Люди ходят в церковь, чтобы послушать проповедь, а в кино они хотят развлечься.
— Он хотел продать вам свое творение?
— Нет, просто отдать… Право, не знаю, хотел ли он что-нибудь
получить… Наша беседа не заходила столь далеко. Он сказал, что посвятил всю
свою жизнь служению человечеству, и полагает, что мой долг — сыграть в этом
фильме для блага моих ближних. Беседа протекала примерно в таком плане, если вы
понимаете, что я имею в виду.
— Да, — ответил Селби, — я понимаю.
— Итак, он показал мне сценарий и попросил выступить в
качестве распространителя благородных идей.
— И что вы ответили?
— Объяснила, что работаю по контракту со студией и абсолютно
не участвую в выборе сценариев для постановки, что студия сама выбирает такие
роли, которые подходят для меня. Я имею право вносить предложения, и то не
очень существенные, во время переговоров при возобновлении контракта.

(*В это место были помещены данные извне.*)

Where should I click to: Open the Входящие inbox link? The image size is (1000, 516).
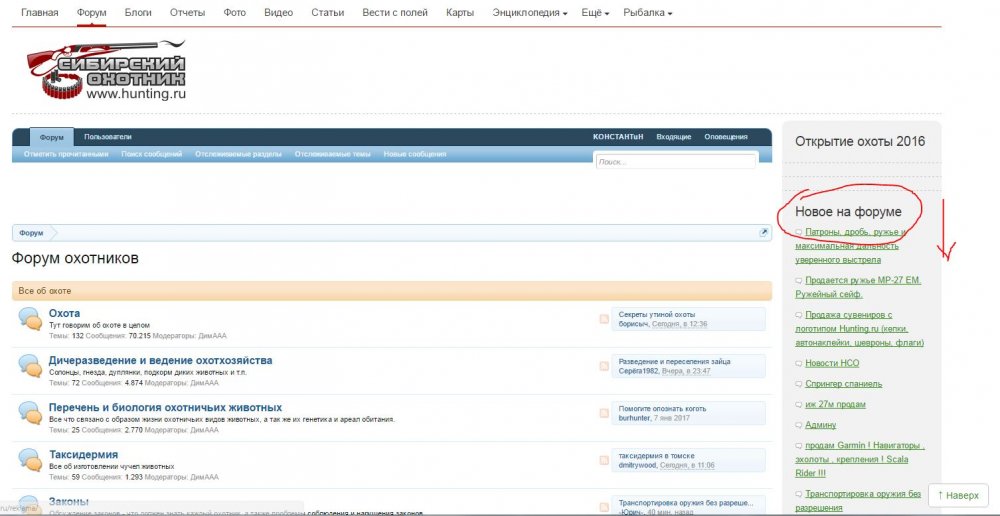[x=673, y=137]
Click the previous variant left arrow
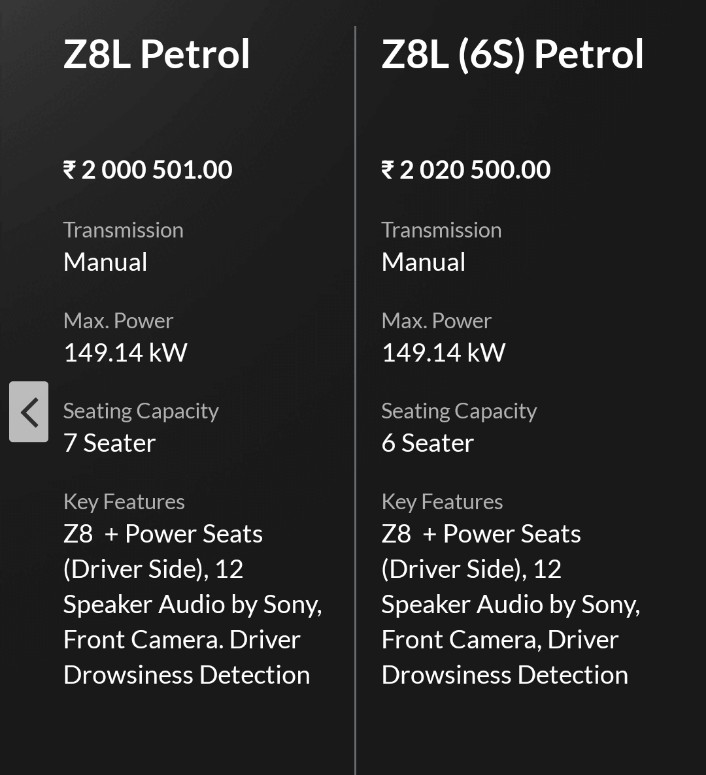The image size is (706, 775). tap(29, 411)
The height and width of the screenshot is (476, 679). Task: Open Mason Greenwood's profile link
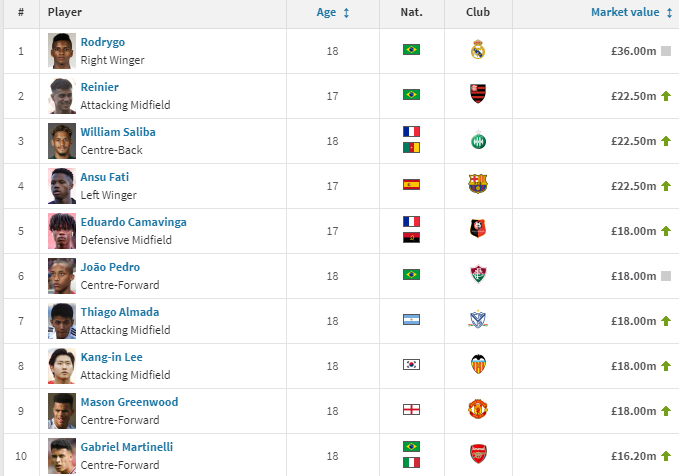tap(129, 402)
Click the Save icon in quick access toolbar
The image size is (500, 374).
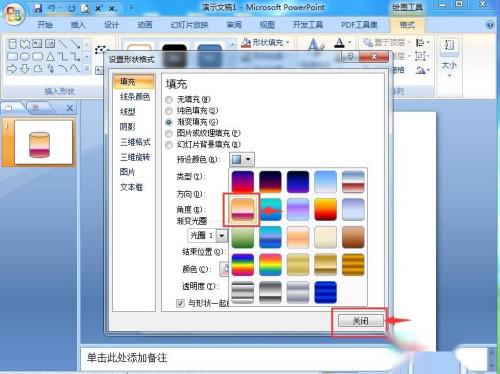[38, 8]
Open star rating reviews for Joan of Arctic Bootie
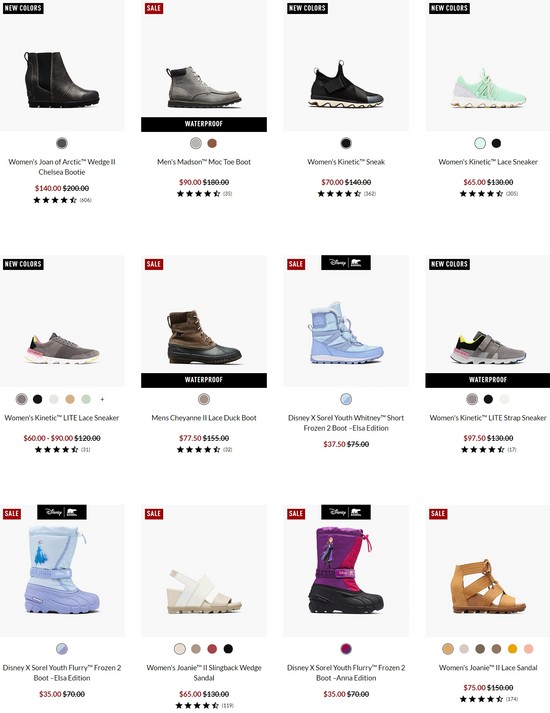 coord(62,200)
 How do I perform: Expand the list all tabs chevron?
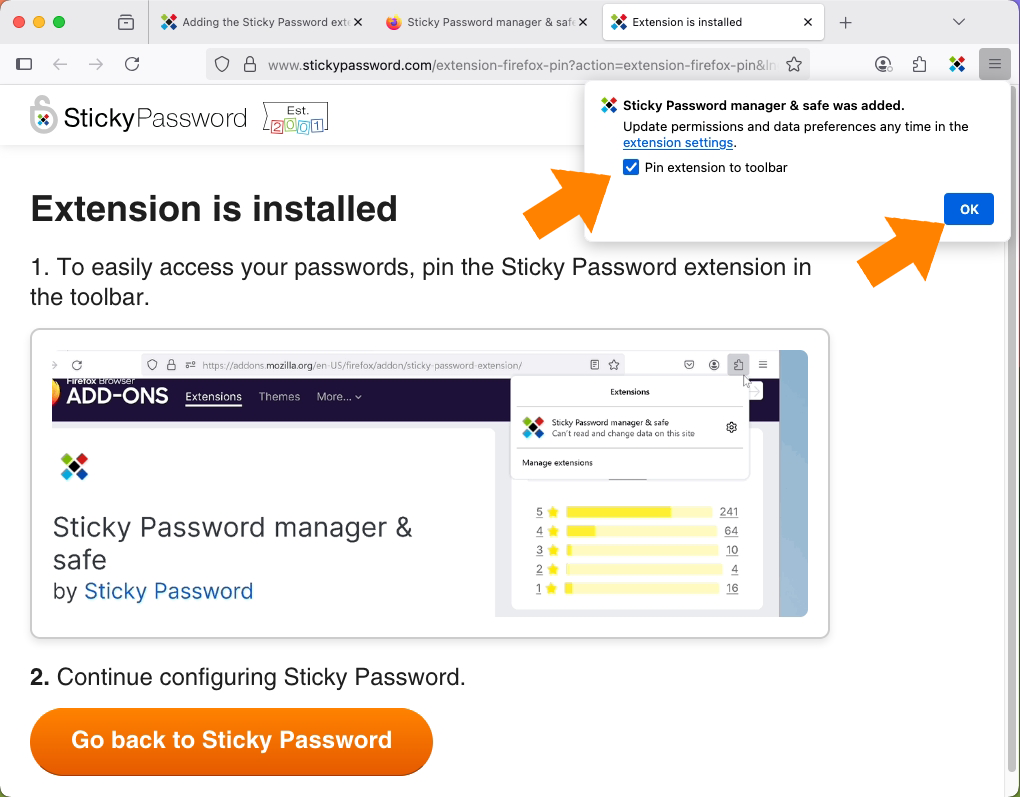tap(958, 22)
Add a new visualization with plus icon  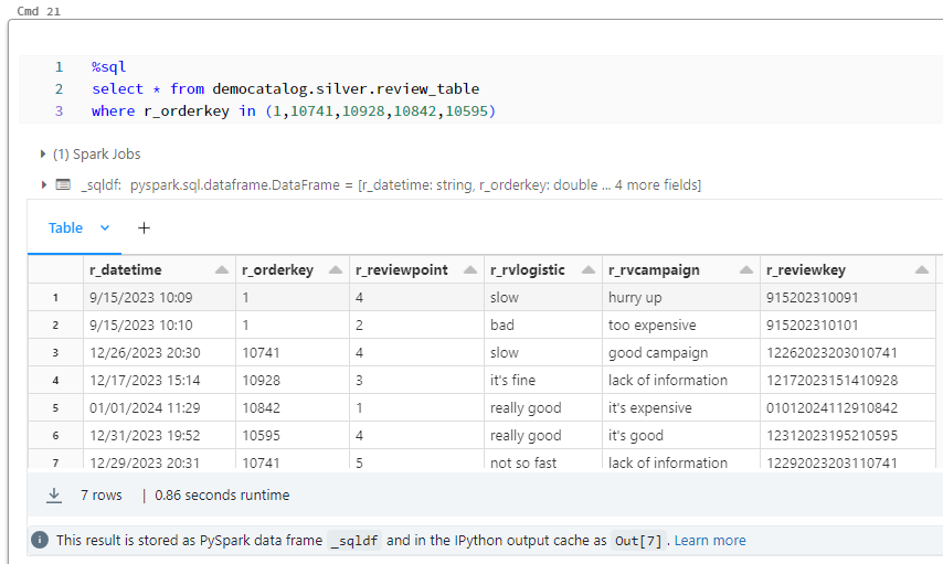click(x=143, y=228)
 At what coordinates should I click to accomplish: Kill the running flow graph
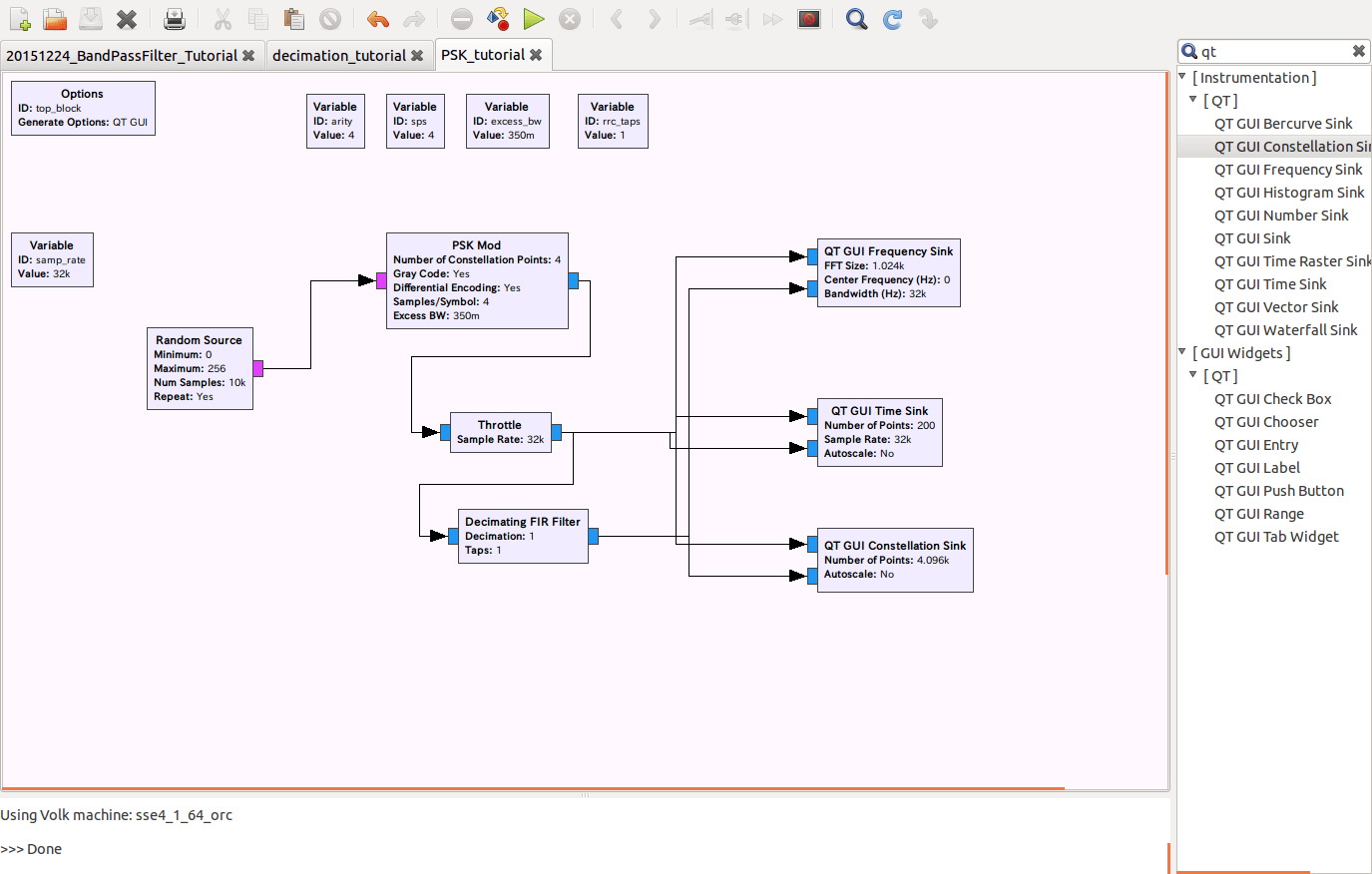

— Что произошло после этого?
— Он попытался немного поспорить, но вскоре убедился, что я
говорю сущую правду, что не в моей власти выбирать сценарий фильма, в котором я
должна сыграть, и что все мои рекомендации, по существу, бесполезны.
— Что вы ему посоветовали?
— Предложить сценарий моей студии в Голливуде.
— Вы сказали, что, по вашему мнению, студия отвергнет
предложение?
— Нет. Мне не хотелось огорчать его. Он был так серьезен,
так увлечен своей идеей, выглядел очень трогательно.